Vous avez indiqué, dans votre propos introductif, madame la ministre, que les documents de planification doivent dépasser l’échelle de la commune car celle-ci n’est plus vraiment à même de comprendre la manière dont nos concitoyens habitent leur territoire. Je suis l’élu d’une circonscription qui comprend trois villes de plus de 75 000 habitants. Chacune a opéré, avec l’assentiment des habitants, des politiques d’urbanisme très différentes. Il y a une ville dite du Front de gauche, une ville dirigée par l’un de vos collègues socialistes, et la ville de Saint-Maur dont je suis l’élu. Les densités de population sont très proches. Nous avons choisi des voies différentes. La compréhension de notre territoire ne peut pas être remise en cause, et celle des habitants non plus. C’est le choix des habitants, et il est caractérisé par l’action de leurs élus.

Selon vous, l’intercommunalité est le périmètre le plus pertinent.

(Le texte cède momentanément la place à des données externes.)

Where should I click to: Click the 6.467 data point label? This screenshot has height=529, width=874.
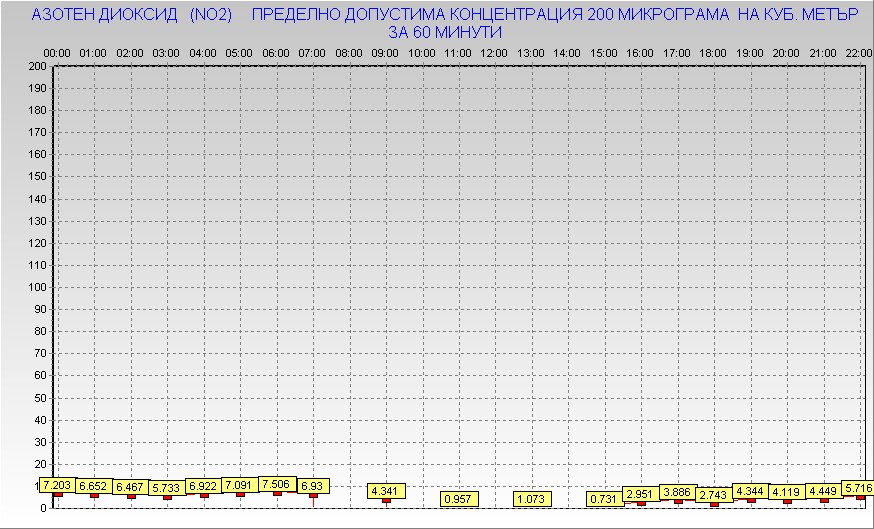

Mais de quelle intercommunalité parle-t-on en région Île-de-France, en tout cas en petite couronne ? Vous avez introduit en Île-de-France le principe de la métropole, ce qui signifie que l’adoption des plans locaux d’urbanisme intercommunaux, en tout cas en petite couronne, sera en réalité subordonnée à la décision et au contrôle de la métropole de Paris. Il ne s’agit plus là d’une intercommunalité de proximité géographique, mais d’une intercommunalité subie et très éloignée des territoires qu’elle a à gérer. Cette métropole nouvellement créée, monstre technocratique ignorant tout des réalités géographiques, historiques et humaines des territoires, disposera des pleins pouvoirs en lieu et place des maires. À quel moment la coopération avec les maires, que vous appelez de vos voeux, cette organisation spatiale comme vous dites, qui sera pertinente parce qu’elle sera associée ou parce que vous y associerez les maires, prendra-t-elle toute sa valeur et toute sa force ? On peut se le demander en ce qui concerne Paris métropole.

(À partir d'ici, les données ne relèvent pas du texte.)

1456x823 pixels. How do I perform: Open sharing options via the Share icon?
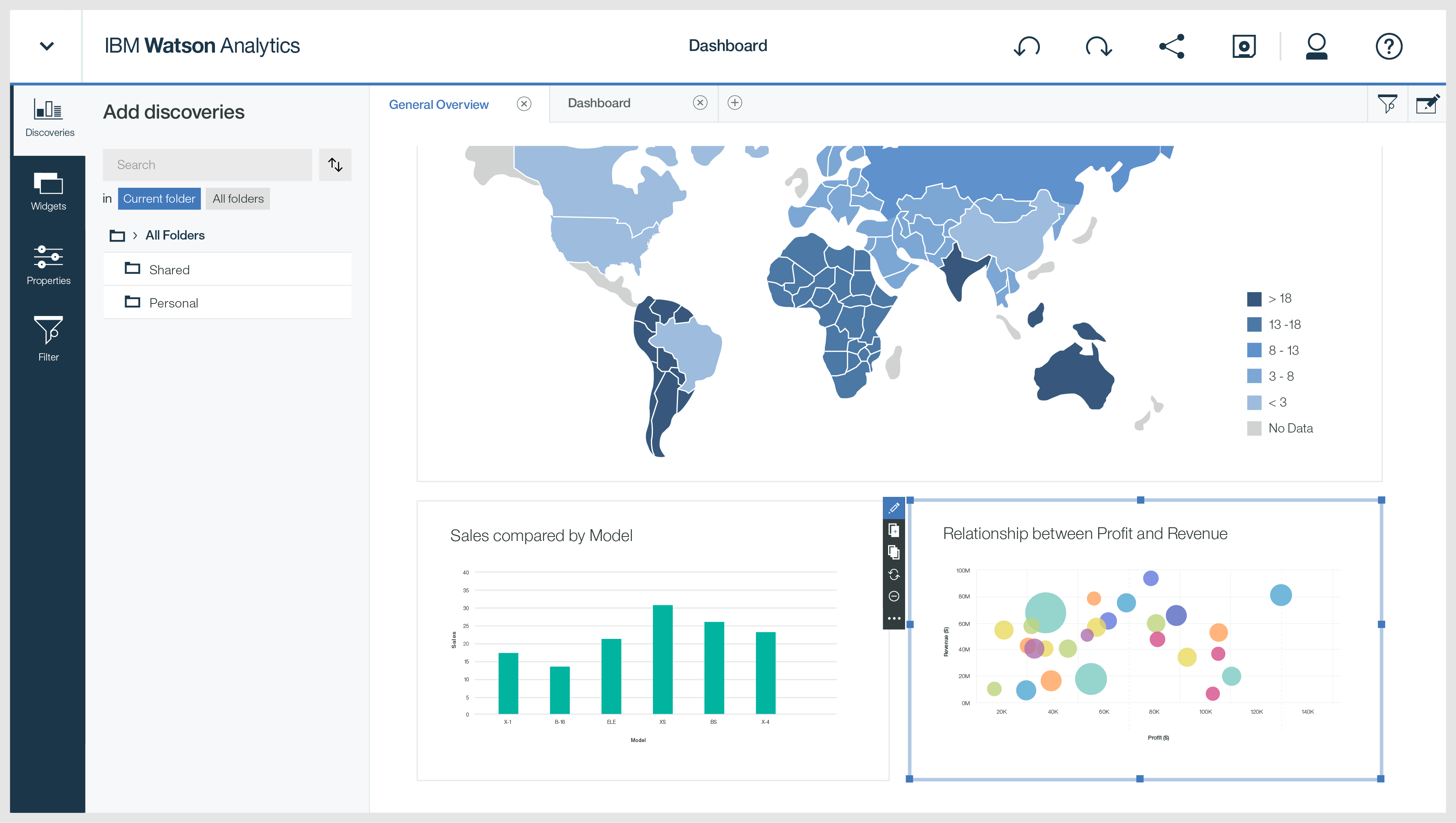tap(1171, 46)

Par le passé, dans les années soixante, nous avons connu un État centralisateur, bétonneur, tentant d’aménager en urgence des territoires franciliens. Nous connaissons le résultat, celui qui a conduit aujourd’hui à un urbanisme torturé et inhumain. Nous savons qu’il s’agit là de la source de tous les maux de notre société urbaine. Ne reproduisez pas les mêmes erreurs.

L’urbanisme, c’est l’arbre de vie de la France, de nos villes, c’est un message que l’on adresse aux Français et aux générations futures sur la façon dont nous envisageons de vivre ensemble, sur le choix d’un cadre de vie inspiré par l’histoire, la géographie des territoires, par la volonté des femmes et des hommes qui y vivent.

Avec cette loi vous donnez un message en faveur d’une France centralisée, collectivisée et uniformisée. Vous ne serez donc pas surpris si je m’y oppose avec force et détermination.